Stored records:
※
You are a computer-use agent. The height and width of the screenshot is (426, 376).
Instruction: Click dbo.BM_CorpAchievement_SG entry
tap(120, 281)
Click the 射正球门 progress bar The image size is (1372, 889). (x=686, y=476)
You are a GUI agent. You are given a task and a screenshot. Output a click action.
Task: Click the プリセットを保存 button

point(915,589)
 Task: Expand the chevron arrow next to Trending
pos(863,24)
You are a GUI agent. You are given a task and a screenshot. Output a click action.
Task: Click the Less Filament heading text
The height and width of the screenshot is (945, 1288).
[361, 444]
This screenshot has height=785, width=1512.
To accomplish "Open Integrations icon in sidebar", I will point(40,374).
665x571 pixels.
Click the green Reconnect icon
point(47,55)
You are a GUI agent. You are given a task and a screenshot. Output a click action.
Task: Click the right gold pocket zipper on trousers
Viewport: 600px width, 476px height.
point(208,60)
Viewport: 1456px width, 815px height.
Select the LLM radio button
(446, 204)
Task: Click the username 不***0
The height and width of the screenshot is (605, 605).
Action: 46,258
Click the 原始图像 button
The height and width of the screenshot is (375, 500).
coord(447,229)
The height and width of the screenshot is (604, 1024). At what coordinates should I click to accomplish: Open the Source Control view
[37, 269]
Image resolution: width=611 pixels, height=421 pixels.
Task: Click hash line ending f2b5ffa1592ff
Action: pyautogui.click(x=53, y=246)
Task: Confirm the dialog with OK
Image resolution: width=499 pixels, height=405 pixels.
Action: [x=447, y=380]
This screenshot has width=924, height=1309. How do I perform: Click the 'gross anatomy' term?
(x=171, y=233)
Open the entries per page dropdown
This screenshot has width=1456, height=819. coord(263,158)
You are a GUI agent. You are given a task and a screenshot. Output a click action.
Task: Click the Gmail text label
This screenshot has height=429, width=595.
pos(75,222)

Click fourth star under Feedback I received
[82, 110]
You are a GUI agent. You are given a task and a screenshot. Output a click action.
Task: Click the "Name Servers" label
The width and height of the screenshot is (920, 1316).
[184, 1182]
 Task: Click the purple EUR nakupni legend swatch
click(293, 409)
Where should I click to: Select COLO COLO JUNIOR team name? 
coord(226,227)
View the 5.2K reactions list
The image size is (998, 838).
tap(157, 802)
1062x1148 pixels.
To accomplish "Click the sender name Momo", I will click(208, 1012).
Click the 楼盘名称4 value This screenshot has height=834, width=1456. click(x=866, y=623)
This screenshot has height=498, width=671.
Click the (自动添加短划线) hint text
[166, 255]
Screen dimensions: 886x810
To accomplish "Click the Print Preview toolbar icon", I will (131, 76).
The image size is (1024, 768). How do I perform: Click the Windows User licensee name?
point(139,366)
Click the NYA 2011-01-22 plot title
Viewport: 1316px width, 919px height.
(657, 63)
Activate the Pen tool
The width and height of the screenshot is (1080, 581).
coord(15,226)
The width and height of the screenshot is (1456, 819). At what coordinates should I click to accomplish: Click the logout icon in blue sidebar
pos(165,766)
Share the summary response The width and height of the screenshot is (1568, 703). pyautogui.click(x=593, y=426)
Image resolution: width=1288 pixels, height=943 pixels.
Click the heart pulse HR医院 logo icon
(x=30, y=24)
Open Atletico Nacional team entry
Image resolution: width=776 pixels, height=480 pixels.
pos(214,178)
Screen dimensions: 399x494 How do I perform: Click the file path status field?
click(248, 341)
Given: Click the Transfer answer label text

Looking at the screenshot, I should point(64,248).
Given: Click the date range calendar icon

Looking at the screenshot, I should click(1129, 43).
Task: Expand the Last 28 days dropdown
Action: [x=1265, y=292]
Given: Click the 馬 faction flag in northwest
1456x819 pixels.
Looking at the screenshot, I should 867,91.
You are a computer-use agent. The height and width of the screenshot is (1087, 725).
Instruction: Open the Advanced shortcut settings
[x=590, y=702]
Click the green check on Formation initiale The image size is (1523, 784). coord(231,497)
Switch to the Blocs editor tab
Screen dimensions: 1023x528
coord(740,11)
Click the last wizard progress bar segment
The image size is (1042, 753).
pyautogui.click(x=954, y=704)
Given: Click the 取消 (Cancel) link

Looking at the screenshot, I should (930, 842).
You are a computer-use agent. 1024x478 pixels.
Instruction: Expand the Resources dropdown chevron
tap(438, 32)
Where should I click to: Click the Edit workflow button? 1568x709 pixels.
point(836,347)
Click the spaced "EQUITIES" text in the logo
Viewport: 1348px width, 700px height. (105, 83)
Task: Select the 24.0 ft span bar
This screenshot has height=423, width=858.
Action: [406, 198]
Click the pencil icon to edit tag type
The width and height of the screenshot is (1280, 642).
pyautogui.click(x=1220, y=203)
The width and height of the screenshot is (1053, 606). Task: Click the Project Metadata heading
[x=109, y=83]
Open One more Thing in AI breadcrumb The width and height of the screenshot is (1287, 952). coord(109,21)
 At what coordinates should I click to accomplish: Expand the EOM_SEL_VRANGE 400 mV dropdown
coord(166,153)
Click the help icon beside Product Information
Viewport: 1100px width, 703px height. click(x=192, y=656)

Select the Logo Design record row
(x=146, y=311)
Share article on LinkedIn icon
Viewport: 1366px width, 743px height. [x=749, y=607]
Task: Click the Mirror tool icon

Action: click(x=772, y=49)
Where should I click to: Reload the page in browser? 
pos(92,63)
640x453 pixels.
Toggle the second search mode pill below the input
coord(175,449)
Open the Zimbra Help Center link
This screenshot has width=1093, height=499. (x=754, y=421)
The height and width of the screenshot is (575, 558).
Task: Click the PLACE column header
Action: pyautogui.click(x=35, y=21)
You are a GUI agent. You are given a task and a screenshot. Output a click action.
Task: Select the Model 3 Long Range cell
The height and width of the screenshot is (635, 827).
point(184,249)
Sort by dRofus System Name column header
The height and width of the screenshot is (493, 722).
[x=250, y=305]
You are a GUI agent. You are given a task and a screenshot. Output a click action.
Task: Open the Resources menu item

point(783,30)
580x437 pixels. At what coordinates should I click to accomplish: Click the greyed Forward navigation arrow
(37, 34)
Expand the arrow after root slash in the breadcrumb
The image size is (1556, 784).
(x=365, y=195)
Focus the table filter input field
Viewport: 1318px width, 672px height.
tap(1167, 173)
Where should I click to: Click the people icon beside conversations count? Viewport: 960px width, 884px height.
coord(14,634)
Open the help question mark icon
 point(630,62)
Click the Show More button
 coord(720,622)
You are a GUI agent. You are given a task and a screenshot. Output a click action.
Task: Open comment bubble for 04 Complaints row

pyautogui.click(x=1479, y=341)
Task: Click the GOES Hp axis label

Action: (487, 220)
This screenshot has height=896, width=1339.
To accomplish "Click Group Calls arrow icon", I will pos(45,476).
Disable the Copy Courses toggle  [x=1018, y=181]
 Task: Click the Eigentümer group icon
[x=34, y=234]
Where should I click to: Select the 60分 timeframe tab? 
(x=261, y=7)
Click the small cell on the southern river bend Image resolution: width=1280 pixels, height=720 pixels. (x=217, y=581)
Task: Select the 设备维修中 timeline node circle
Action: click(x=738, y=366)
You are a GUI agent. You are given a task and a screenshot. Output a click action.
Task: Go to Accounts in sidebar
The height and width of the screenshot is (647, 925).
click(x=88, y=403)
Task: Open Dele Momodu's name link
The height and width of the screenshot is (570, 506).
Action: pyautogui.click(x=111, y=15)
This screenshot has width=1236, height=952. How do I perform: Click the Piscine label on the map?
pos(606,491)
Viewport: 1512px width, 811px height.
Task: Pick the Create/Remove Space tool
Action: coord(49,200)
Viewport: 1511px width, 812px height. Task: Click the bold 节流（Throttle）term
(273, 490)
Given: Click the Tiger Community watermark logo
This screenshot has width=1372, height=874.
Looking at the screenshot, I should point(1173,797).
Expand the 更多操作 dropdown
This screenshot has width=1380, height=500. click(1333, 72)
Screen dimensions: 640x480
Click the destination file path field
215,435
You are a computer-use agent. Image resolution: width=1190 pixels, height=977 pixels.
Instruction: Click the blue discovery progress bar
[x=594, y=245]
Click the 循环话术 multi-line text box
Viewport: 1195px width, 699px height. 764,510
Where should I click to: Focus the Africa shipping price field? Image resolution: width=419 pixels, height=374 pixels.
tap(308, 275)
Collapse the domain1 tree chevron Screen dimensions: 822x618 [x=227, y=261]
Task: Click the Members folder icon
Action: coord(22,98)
※
Task to carry out:
Please reproduce the stretch of entries from the line containing "Click the 循环话术 multi-line text box" through the end of the entries, character for character.

Written solution:
Click the 循环话术 multi-line text box
Viewport: 1195px width, 699px height. 764,510
Where should I click to: Focus the Africa shipping price field? Image resolution: width=419 pixels, height=374 pixels.
tap(308, 275)
Collapse the domain1 tree chevron Screen dimensions: 822x618 [x=227, y=261]
Task: Click the Members folder icon
Action: coord(22,98)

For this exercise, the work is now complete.